• **Assignment**
In the data below, set down exactly the lines from the one containing "Given: Select slide" up to and including the one containing "Screen dimensions: 1165x857". Leave the pictures out.

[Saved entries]
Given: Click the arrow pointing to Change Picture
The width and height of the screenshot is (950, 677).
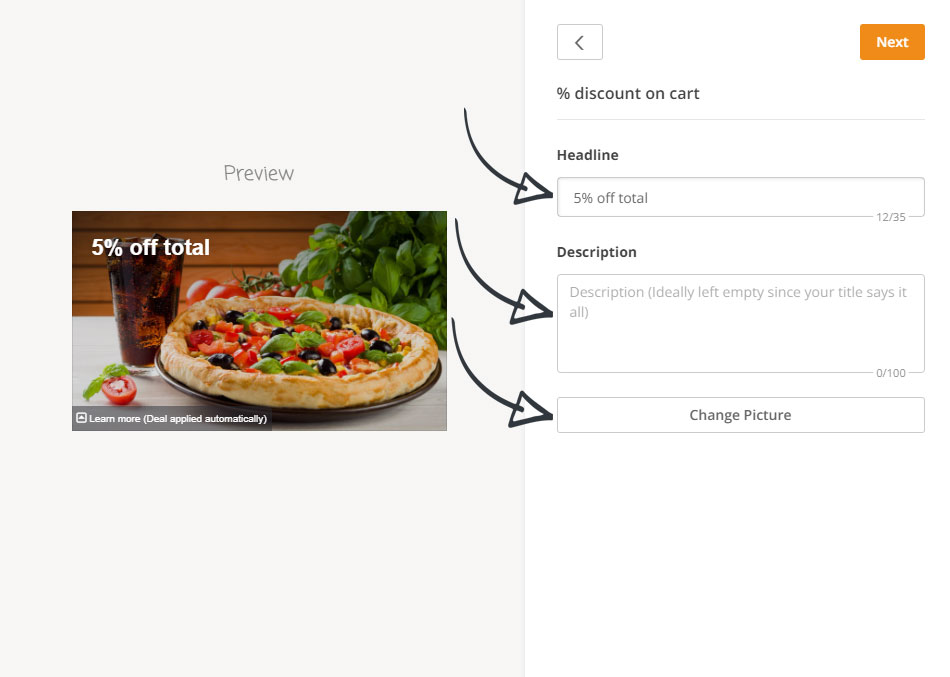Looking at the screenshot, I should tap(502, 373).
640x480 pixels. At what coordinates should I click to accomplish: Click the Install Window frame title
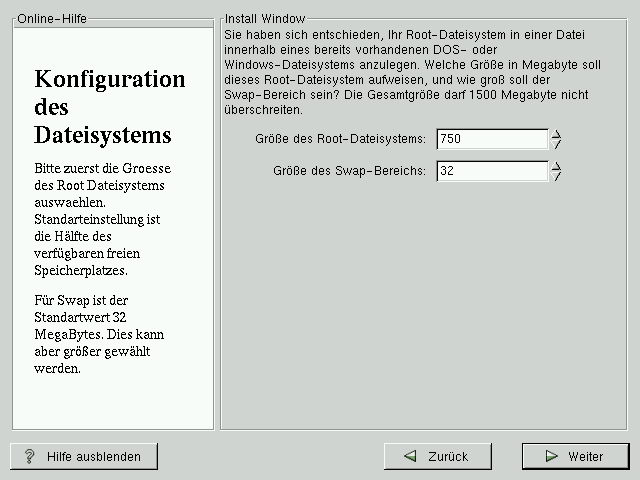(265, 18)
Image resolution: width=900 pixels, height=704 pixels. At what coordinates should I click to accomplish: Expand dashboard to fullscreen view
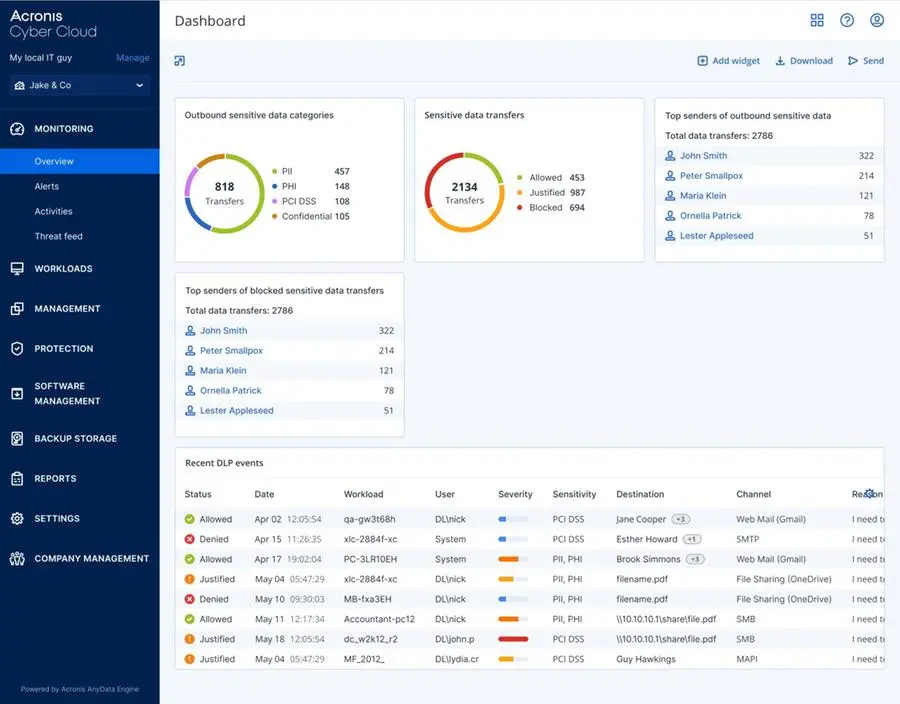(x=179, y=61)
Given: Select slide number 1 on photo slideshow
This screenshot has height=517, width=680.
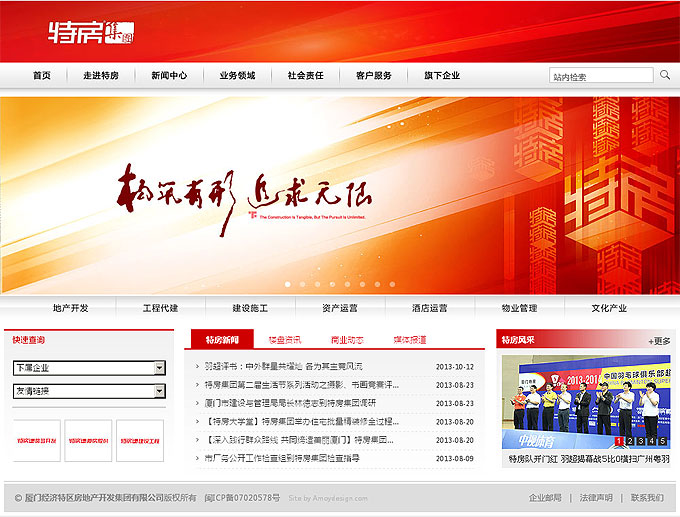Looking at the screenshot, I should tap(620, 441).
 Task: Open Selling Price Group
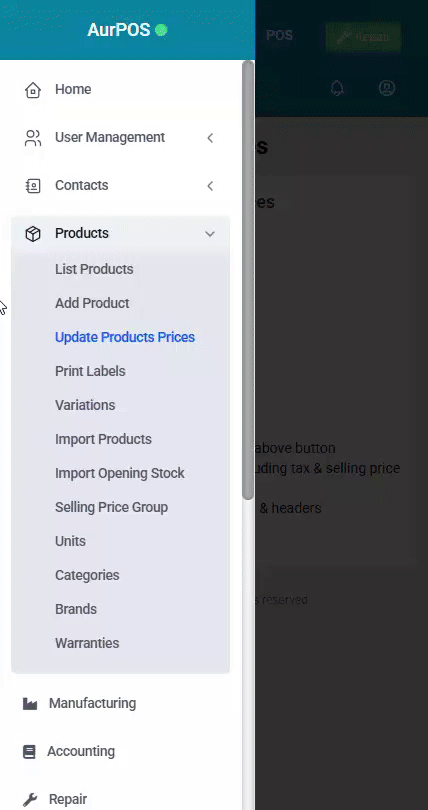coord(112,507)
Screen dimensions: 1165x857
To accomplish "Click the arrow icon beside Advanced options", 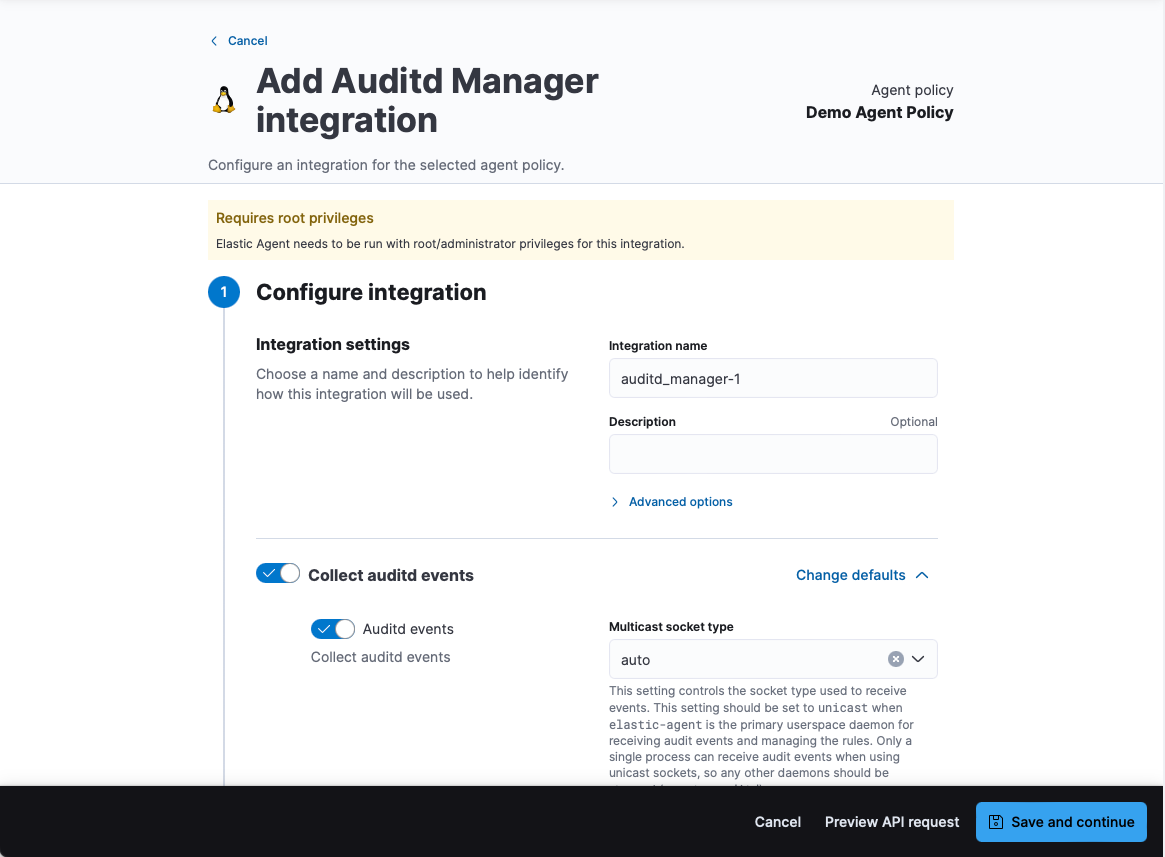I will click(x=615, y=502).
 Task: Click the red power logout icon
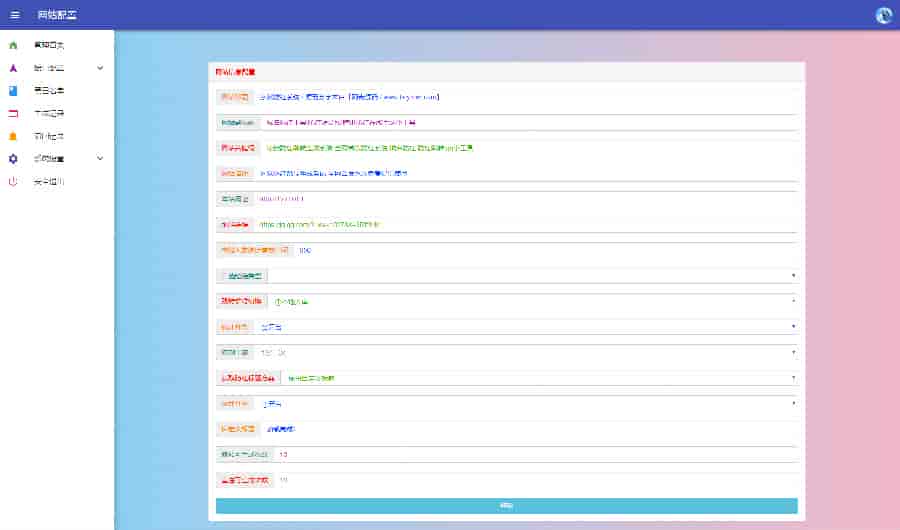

• **Response**
Given: Select slide number 1 on photo slideshow
This screenshot has height=517, width=680.
Looking at the screenshot, I should tap(620, 441).
 Task: Open Selling Price Group
coord(112,507)
Screen dimensions: 1165x857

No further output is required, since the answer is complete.